[Records from a collection]
•••••

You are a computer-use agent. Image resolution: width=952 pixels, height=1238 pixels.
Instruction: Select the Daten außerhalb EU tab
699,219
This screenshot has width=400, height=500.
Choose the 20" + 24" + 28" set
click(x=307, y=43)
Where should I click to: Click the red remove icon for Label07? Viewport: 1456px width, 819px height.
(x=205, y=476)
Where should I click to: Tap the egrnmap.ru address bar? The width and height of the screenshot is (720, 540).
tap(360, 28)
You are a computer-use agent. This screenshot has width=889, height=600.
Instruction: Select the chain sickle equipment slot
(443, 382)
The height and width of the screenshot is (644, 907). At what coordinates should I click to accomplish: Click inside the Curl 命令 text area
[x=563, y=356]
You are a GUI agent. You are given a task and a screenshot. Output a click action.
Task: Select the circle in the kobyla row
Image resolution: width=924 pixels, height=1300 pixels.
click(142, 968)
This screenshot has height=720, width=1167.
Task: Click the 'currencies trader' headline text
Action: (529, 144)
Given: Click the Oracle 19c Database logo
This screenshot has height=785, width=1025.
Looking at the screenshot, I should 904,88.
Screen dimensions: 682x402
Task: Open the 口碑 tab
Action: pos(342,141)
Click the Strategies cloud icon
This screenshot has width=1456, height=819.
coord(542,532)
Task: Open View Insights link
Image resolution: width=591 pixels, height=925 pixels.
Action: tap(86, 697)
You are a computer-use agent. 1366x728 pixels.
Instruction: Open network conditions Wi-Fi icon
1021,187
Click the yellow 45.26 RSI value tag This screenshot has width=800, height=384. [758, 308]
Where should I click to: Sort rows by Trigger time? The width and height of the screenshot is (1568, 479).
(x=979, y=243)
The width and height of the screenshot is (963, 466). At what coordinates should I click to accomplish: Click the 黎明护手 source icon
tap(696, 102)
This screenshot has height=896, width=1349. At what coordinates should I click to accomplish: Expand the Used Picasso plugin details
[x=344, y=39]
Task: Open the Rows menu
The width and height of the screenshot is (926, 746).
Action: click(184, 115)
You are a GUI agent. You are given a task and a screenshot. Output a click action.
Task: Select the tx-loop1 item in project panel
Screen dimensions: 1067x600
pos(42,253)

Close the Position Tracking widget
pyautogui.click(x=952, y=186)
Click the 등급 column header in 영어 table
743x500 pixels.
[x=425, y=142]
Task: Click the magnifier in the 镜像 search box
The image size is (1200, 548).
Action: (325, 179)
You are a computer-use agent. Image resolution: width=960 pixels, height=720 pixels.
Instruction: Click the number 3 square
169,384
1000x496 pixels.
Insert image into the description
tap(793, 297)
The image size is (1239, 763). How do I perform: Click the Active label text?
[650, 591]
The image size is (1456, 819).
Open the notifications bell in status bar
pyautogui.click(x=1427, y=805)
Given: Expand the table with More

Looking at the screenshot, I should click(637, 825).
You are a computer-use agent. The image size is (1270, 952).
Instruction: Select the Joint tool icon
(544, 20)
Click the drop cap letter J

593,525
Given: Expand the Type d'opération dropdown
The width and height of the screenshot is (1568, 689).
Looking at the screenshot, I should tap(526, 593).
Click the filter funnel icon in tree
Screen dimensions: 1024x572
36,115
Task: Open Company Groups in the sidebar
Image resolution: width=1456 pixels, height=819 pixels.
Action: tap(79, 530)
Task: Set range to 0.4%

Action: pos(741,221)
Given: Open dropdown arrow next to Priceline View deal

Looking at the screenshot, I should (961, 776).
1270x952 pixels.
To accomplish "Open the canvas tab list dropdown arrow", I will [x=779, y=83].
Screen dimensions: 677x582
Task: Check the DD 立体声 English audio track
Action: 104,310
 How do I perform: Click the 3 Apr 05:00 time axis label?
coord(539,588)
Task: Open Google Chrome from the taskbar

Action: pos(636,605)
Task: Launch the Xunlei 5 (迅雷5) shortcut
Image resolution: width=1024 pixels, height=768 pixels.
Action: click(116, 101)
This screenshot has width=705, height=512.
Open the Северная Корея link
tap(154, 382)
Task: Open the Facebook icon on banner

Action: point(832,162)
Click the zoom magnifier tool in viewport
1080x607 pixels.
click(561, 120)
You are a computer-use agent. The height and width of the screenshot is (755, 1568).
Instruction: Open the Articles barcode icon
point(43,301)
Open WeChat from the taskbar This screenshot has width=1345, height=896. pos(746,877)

•••••

» **Written instruction**
Rewrite the stretch from "Task: Open the Rows menu" through "Action: click(184, 115)", replacing "Rows" with "Columns" and keeping everything else the same.

» **Solved problem**
Task: Open the Columns menu
The width and height of the screenshot is (926, 746).
Action: click(184, 115)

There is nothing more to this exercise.